Ali Ünal’in yazdıklarını özetleyecek olursak; Atatürk’(e) yapacaklarını tek tek dikte etti(rdiler). İngilizler her işte iyi bir mikser / karıştırıcı olurlar. ABD’liler tümüyle İsrail’in kontrolündedirler gibi uluslararası tespitlerin yanında, Oslo görüşmesinde yazılı metin haline dönüştürülenler asla kabul edilemez ile Uludere’de, uçak krizi de aynı elin yerli ve harici adımlarıdır ve ÖYM’ler Siyonist yapıyı tam yakalamıştı ki; usta’nın gayretleriyle bundan geri adım atıldı şeklindedir.

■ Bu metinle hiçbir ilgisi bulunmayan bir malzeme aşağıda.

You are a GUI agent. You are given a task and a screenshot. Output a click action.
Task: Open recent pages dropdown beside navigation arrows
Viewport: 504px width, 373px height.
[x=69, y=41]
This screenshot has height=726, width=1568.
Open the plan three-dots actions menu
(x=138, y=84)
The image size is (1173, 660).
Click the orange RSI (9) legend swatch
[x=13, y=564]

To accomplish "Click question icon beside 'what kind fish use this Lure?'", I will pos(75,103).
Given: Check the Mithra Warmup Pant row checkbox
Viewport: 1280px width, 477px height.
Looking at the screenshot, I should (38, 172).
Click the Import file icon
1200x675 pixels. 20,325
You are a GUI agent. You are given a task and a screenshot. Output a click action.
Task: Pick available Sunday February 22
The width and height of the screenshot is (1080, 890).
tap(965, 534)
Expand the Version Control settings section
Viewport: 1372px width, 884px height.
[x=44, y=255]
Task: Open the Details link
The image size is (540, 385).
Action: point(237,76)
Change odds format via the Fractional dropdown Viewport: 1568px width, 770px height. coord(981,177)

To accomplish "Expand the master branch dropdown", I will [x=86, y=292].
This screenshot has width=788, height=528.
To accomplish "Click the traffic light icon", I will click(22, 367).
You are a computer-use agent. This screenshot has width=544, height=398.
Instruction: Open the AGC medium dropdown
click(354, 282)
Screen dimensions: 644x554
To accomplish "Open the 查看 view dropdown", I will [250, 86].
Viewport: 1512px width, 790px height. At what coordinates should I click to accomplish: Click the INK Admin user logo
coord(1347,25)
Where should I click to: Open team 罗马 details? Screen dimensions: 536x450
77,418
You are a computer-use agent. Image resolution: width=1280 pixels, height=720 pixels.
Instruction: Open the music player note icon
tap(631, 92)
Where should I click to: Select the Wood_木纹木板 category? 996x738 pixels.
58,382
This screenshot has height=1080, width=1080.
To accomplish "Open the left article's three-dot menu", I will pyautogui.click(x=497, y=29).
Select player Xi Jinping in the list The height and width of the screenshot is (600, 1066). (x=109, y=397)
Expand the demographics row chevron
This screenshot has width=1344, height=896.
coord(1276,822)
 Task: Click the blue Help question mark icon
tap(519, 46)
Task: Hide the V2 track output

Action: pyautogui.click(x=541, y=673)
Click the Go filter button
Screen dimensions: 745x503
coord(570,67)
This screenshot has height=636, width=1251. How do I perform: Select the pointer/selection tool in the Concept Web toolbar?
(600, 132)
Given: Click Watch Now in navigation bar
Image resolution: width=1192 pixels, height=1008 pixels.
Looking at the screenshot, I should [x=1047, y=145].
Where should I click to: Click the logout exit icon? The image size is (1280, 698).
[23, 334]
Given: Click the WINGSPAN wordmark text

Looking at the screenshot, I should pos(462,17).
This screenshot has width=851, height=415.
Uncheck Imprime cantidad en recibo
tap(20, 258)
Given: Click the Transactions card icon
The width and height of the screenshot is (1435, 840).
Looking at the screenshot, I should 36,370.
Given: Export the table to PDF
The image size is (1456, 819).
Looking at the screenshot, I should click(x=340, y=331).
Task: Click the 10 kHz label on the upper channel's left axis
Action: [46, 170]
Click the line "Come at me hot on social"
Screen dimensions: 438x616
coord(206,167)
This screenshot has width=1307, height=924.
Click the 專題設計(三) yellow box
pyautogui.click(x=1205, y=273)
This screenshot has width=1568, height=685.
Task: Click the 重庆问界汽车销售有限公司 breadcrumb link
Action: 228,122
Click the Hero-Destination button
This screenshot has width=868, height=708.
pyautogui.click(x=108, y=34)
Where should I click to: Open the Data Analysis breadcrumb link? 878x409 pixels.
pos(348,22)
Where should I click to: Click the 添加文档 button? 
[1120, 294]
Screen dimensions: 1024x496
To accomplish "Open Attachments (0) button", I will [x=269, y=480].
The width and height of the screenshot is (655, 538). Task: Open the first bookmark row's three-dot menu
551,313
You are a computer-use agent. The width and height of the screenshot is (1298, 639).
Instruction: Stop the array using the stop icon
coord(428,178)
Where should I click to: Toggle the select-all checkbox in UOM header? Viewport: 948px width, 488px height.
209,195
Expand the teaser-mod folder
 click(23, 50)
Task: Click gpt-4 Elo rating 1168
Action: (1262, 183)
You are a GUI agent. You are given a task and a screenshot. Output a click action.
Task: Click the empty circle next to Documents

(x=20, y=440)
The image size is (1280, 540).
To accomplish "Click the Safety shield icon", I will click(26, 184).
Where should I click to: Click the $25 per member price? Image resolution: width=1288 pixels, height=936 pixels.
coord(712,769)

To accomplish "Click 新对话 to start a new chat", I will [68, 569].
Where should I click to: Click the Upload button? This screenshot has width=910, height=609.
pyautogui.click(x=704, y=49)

BEYAZ TÜRK’E KARŞI BEYAZ AKP’Lİ Mİ? YARGI VE İDARİ KOLLUK
1. Burada yukarıda anlatılanların da ışığında yeri geldiği için söylenilmesinde yarar olan bir diğer konuda; son 100 yılda Türkiye’de kurulan bir yapının varlığı söz konusudur. Bizim kısaca ‘Beyaz Türk’ dediğimiz statünün insanları 2012 Türkiye’sinde 16 bin kişi kadardır ve 100 yıllık Cumhuriyet biriminde de azımsanmayacak bir sermayeyi ellerinde tutmaktadır.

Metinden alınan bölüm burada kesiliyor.